[Data excerpts]
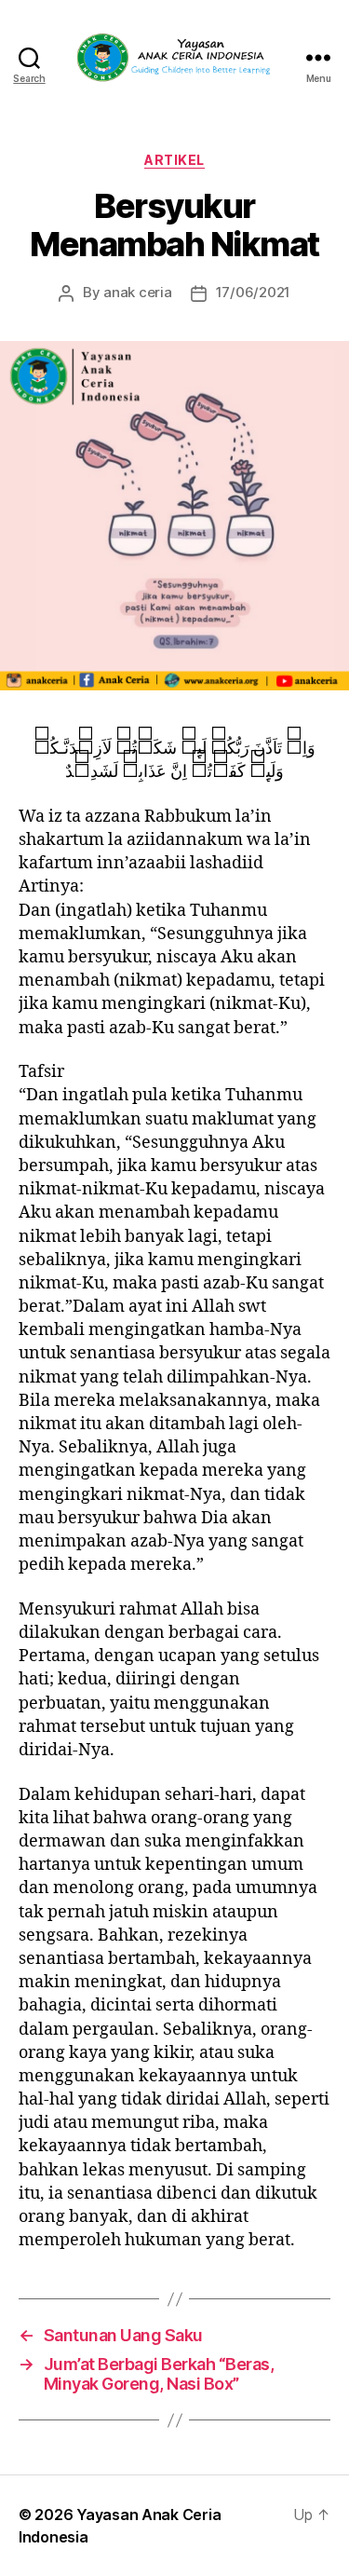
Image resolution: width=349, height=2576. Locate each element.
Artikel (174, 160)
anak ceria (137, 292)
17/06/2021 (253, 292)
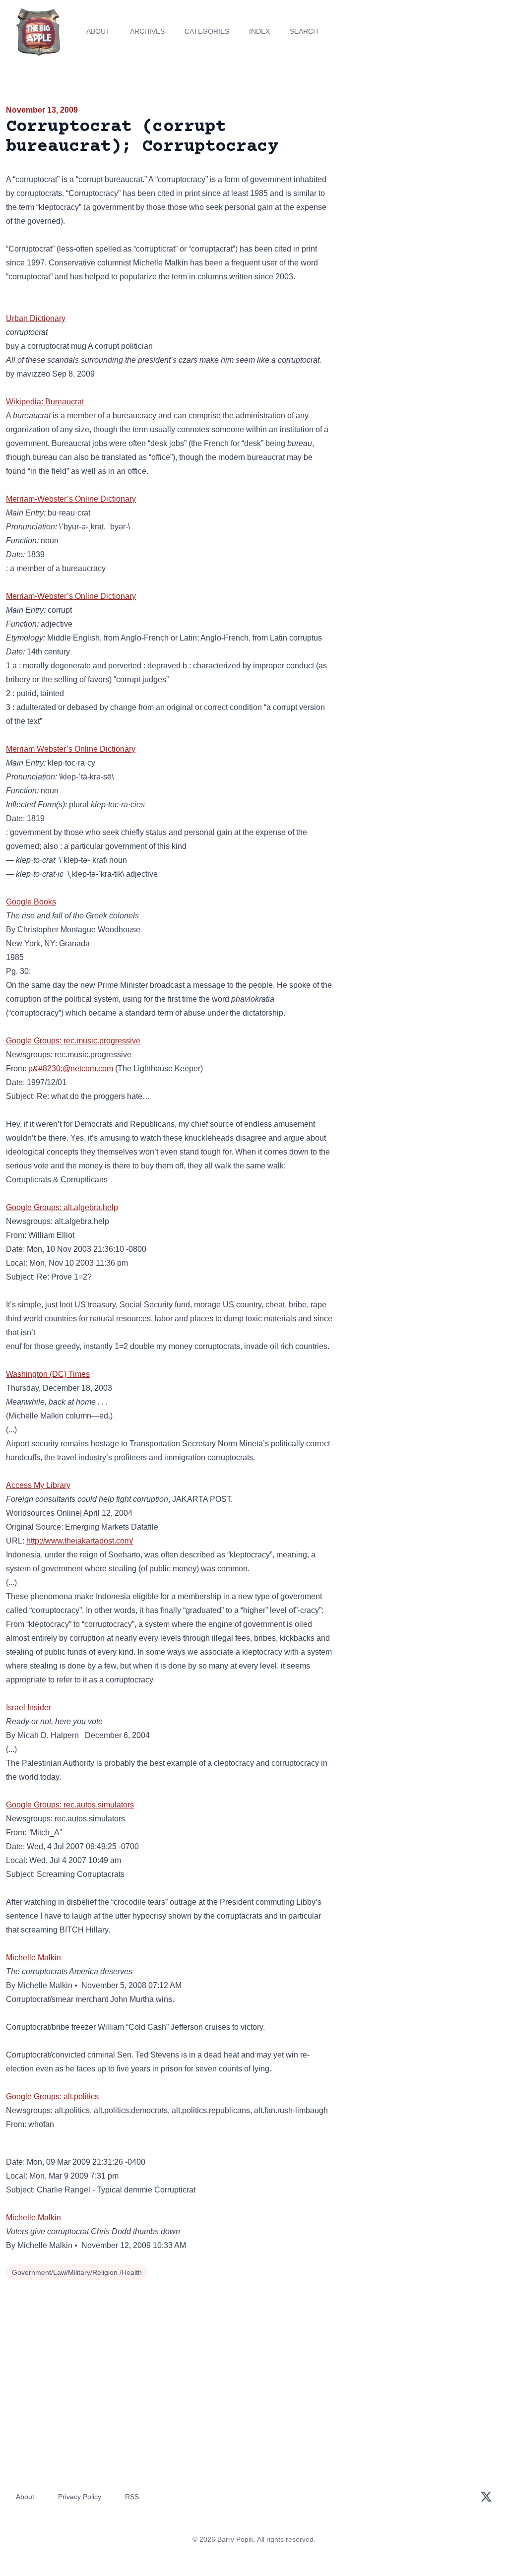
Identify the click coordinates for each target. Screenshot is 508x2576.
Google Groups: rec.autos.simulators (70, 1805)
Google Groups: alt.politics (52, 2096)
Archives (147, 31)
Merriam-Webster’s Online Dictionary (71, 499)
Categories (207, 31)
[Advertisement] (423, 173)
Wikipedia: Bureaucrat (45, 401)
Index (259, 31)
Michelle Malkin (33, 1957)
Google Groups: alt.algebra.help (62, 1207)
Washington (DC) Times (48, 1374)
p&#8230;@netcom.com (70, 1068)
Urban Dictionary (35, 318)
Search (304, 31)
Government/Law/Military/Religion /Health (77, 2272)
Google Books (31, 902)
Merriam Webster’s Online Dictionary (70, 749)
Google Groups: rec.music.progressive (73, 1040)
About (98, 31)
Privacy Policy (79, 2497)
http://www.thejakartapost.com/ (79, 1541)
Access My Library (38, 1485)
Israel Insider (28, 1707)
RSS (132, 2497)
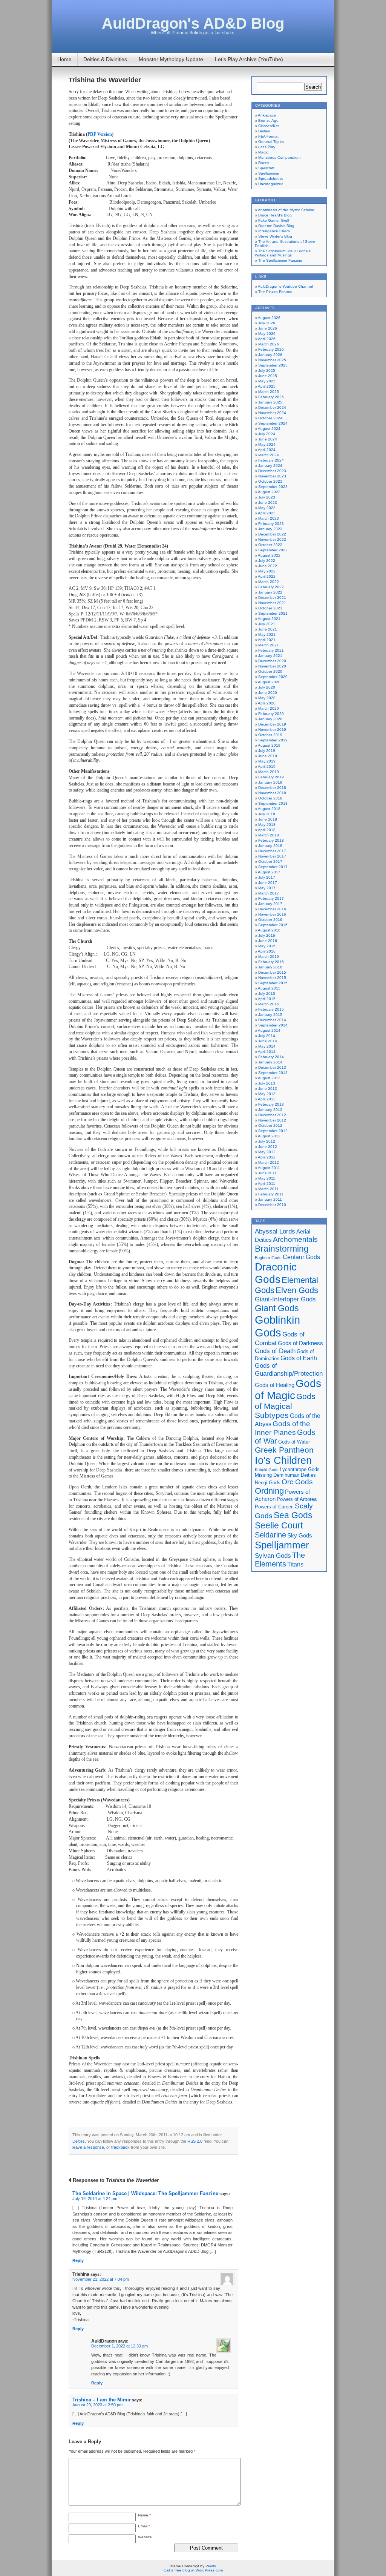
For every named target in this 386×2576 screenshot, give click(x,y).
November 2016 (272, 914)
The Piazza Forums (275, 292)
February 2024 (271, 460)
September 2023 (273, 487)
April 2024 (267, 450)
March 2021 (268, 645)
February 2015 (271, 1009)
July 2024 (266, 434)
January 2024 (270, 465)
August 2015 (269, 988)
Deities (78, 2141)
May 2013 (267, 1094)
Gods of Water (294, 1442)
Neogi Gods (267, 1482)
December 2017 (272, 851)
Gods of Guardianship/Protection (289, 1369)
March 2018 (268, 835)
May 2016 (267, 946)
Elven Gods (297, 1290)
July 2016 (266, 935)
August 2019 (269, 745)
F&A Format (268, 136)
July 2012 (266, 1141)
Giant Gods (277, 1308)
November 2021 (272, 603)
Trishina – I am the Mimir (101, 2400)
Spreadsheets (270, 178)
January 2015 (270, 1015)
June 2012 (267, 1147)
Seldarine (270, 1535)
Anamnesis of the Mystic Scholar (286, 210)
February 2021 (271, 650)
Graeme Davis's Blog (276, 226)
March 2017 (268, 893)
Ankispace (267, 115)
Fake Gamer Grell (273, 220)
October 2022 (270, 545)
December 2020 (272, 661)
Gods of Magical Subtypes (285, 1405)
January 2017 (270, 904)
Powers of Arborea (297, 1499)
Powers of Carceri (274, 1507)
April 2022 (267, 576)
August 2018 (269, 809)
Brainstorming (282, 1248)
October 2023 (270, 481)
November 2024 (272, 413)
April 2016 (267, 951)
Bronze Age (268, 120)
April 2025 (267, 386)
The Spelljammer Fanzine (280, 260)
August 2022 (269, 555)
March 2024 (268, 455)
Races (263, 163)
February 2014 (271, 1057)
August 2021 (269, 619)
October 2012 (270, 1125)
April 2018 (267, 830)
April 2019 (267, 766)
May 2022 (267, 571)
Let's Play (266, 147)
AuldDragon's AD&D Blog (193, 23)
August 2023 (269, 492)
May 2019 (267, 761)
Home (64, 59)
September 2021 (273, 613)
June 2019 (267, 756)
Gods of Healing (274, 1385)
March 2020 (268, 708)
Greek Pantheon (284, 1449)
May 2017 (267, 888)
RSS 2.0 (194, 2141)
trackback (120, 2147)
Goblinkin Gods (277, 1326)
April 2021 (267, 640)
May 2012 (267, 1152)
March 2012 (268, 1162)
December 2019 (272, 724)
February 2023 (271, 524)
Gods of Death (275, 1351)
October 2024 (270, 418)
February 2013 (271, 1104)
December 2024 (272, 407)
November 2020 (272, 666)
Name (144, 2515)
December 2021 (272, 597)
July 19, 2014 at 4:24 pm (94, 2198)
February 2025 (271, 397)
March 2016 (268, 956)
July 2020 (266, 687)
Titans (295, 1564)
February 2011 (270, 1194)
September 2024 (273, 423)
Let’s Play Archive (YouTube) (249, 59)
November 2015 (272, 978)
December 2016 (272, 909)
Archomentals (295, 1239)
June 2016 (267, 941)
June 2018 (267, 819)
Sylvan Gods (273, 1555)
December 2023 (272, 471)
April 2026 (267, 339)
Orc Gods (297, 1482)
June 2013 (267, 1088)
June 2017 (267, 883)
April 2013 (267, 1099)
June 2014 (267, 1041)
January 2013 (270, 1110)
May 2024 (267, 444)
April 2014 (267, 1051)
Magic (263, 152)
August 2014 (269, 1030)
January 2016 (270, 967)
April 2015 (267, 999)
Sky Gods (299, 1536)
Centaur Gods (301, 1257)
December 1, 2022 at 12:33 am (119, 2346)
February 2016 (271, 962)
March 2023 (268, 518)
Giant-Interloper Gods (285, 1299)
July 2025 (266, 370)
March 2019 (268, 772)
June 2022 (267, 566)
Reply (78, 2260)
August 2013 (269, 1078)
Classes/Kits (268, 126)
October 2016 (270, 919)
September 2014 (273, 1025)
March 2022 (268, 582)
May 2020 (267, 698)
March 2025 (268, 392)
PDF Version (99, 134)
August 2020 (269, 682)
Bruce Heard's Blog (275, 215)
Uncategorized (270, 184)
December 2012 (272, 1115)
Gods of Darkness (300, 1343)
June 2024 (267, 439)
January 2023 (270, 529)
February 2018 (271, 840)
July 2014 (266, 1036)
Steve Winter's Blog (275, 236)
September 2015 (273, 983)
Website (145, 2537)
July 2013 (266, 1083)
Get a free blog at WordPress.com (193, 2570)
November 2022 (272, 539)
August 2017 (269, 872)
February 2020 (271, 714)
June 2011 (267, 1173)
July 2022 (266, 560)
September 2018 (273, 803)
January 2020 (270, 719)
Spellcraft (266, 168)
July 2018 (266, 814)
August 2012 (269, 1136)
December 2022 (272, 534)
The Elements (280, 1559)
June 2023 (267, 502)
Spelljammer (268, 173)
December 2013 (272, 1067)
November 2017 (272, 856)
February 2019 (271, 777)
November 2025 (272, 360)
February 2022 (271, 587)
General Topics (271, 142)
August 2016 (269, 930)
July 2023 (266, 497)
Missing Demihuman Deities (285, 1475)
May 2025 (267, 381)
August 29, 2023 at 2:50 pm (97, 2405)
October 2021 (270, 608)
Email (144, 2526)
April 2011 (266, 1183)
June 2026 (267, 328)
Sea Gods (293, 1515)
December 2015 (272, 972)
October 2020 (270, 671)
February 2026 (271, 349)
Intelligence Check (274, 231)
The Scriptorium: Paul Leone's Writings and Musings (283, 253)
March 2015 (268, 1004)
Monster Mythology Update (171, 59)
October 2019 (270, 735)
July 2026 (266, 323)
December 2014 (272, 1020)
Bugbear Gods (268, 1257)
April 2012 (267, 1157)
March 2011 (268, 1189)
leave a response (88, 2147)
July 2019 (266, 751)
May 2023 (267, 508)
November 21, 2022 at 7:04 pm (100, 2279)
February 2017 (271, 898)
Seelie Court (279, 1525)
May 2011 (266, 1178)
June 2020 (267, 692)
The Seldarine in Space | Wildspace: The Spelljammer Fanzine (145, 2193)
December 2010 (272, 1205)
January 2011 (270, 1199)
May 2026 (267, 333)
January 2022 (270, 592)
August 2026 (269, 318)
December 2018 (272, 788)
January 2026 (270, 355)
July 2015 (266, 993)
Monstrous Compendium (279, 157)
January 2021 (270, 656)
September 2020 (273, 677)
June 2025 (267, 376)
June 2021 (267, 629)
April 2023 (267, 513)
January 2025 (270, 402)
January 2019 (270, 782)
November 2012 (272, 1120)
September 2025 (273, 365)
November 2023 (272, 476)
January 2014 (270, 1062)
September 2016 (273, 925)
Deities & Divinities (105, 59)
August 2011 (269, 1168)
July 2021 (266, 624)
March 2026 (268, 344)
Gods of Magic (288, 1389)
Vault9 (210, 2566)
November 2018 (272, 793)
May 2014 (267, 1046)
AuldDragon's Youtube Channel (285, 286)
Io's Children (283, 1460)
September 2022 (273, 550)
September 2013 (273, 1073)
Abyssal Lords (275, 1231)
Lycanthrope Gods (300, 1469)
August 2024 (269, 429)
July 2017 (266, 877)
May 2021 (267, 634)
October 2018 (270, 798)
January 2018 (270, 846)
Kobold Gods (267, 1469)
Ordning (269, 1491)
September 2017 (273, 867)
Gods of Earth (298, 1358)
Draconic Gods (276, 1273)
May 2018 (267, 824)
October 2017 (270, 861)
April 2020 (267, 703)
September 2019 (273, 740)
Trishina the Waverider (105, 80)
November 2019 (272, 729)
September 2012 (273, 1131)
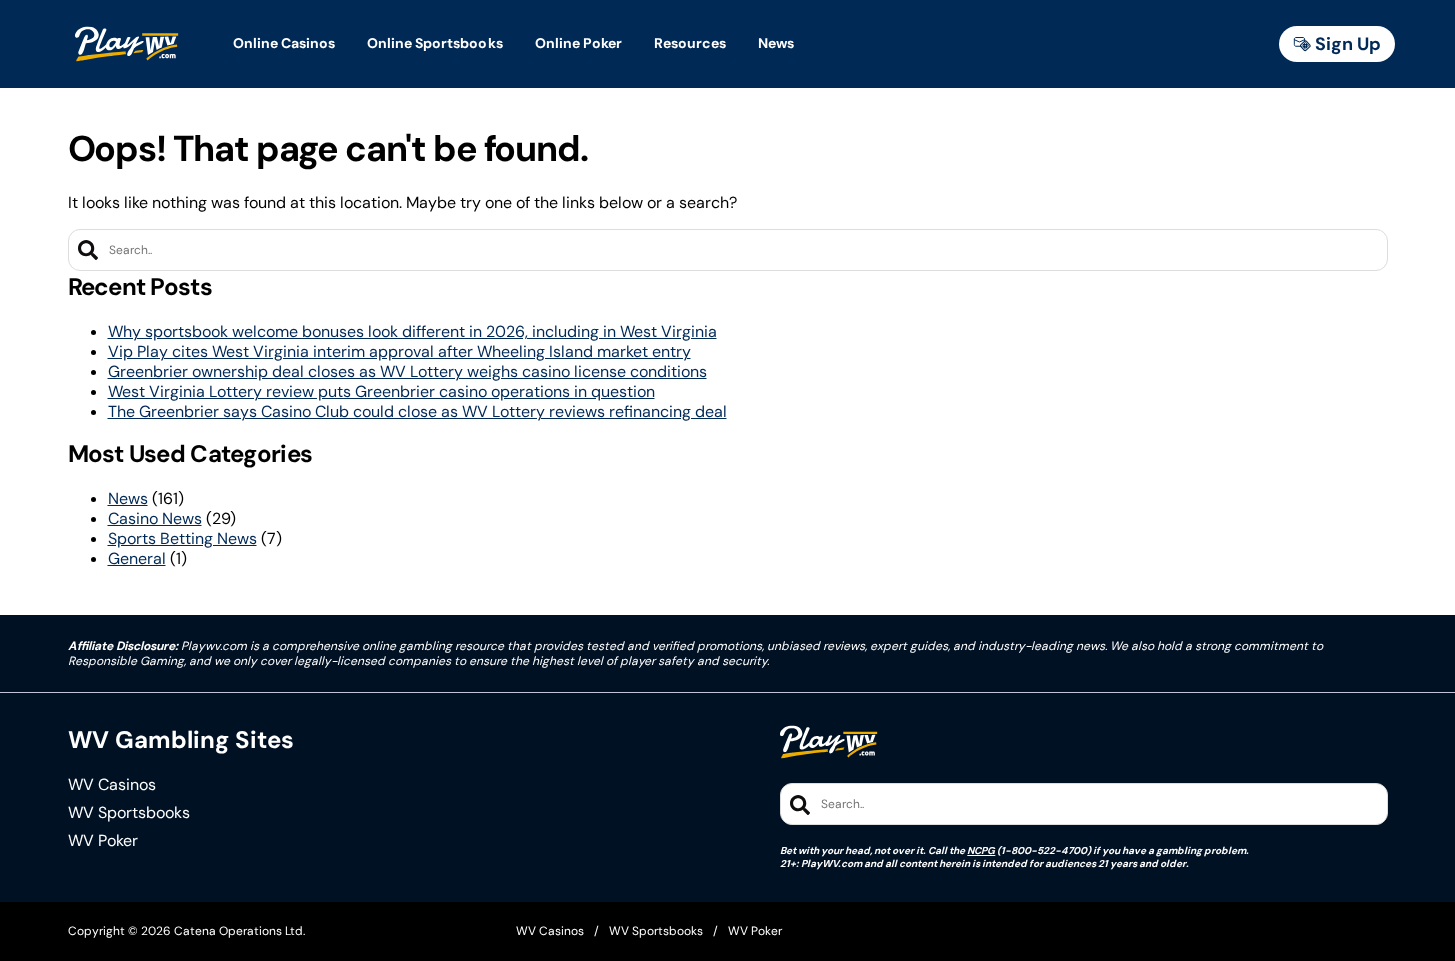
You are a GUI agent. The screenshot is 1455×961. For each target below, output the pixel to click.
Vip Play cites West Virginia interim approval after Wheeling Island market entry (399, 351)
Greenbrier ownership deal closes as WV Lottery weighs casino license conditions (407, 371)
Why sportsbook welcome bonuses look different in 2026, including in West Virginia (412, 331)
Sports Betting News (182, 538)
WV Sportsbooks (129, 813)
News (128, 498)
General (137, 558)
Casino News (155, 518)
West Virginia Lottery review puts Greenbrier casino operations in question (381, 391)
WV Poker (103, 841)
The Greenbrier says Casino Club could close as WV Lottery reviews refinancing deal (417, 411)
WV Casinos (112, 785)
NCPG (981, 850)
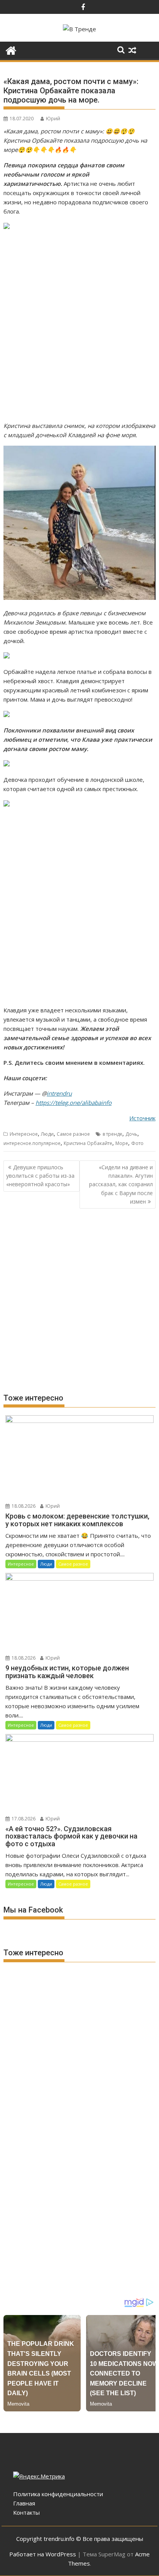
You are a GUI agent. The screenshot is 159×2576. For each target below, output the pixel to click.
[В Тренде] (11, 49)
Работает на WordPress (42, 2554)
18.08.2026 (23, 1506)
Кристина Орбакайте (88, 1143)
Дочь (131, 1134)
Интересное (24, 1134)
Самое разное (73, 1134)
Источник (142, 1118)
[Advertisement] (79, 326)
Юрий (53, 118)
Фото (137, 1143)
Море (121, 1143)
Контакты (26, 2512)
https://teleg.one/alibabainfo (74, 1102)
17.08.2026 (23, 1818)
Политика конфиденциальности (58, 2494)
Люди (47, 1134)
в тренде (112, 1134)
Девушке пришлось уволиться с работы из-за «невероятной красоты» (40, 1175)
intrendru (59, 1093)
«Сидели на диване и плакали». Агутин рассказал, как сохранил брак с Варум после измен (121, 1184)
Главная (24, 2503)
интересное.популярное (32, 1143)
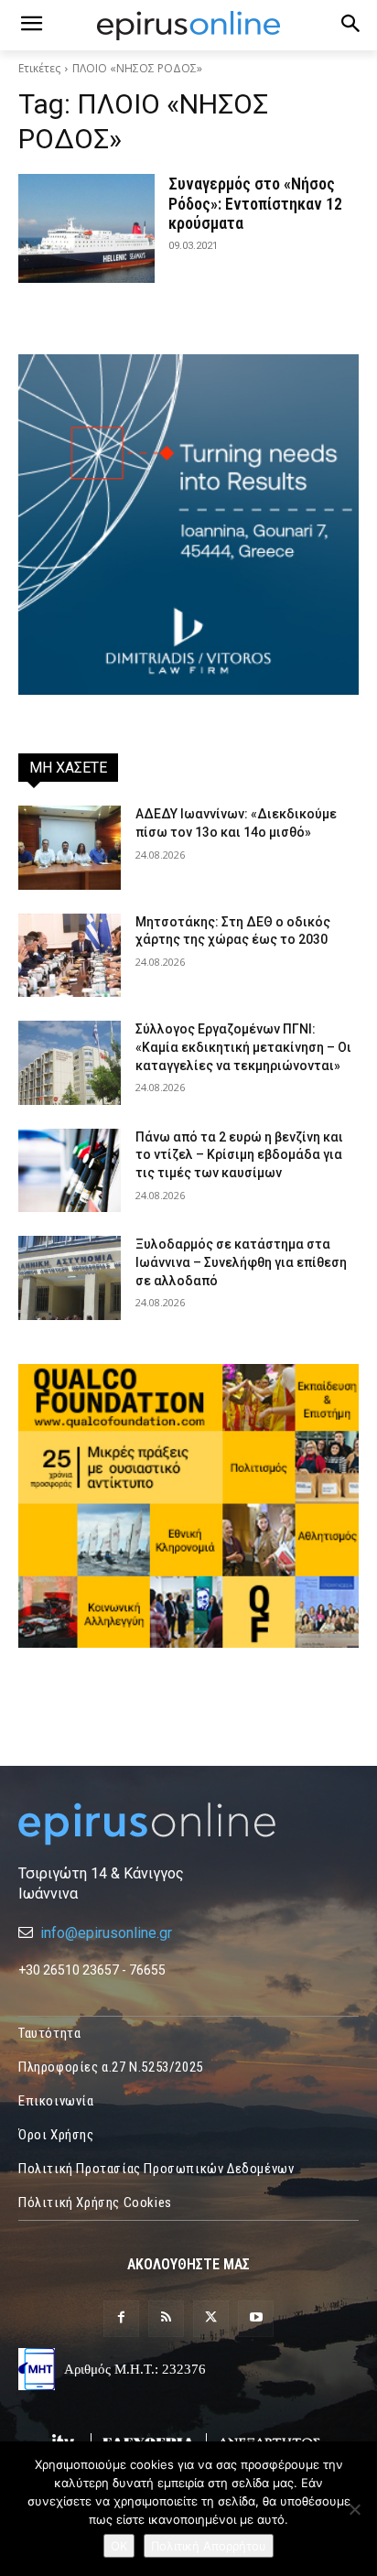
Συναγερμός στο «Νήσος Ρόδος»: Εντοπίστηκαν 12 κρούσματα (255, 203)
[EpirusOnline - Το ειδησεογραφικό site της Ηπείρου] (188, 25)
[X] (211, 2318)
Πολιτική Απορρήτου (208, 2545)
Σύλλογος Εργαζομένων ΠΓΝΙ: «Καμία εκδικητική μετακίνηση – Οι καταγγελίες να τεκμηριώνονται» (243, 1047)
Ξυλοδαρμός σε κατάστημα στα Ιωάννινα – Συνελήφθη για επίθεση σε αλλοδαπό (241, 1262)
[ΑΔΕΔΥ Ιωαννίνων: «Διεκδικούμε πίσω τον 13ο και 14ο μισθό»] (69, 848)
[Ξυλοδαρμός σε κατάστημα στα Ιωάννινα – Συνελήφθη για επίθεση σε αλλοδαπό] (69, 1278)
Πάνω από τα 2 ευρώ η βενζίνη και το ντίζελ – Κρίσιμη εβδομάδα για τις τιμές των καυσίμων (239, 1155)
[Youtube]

## WORK ITEM
Could you restate word for word the lines above from the one containing "Greek Pantheon (284, 1449)" through the one containing "July 2014 (266, 1036)", both included, and nothing else?

## EXERCISE ANSWER
Greek Pantheon (284, 1449)
May 2017 (267, 888)
RSS 2.0 (194, 2141)
trackback (120, 2147)
Goblinkin Gods (277, 1326)
April 2021 (267, 640)
May 2012 (267, 1152)
March 2012 (268, 1162)
December 2019 (272, 724)
February 2023 (271, 524)
Gods of Death (275, 1351)
October 2024 (270, 418)
February 2013 (271, 1104)
December 2024 (272, 407)
November 2020 (272, 666)
Name (144, 2515)
December 2021 (272, 597)
July 19, 2014 at 4:24 pm (94, 2198)
February 2025 (271, 397)
March 2016 (268, 956)
July 2020 (266, 687)
Titans (295, 1564)
February 2011 (270, 1194)
September 2024 (273, 423)
Let’s Play Archive (YouTube) (249, 59)
November 2015 (272, 978)
December 2016 (272, 909)
Archomentals (295, 1239)
June 2016 (267, 941)
June 2018 (267, 819)
Sylvan Gods (273, 1555)
December 2023 (272, 471)
April 2026 (267, 339)
Orc Gods (297, 1482)
June 2013 (267, 1088)
June 2017 (267, 883)
April 2013 (267, 1099)
June 2014 (267, 1041)
January 2013 (270, 1110)
May 2024 (267, 444)
April 2014 (267, 1051)
Magic (263, 152)
August 2014 (269, 1030)
January 2016 (270, 967)
April 2015 (267, 999)
Sky Gods (299, 1536)
Centaur Gods (301, 1257)
December 1, 2022 at 12:33 am (119, 2346)
February 2016 (271, 962)
March 2023 (268, 518)
Giant-Interloper Gods (285, 1299)
July 2025 (266, 370)
March 2019 (268, 772)
June 2022 (267, 566)
Reply (78, 2260)
August 2013 (269, 1078)
Classes/Kits (268, 126)
October 2016 (270, 919)
September 2014 (273, 1025)
March 2022 (268, 582)
May 2020 (267, 698)
March 2025 (268, 392)
PDF Version (99, 134)
August 2020 (269, 682)
Bruce Heard's Blog (275, 215)
Uncategorized (270, 184)
December 2012 (272, 1115)
Gods of Darkness (300, 1343)
June 2024 (267, 439)
January 2023 (270, 529)
February 2018 (271, 840)
July 2014 (266, 1036)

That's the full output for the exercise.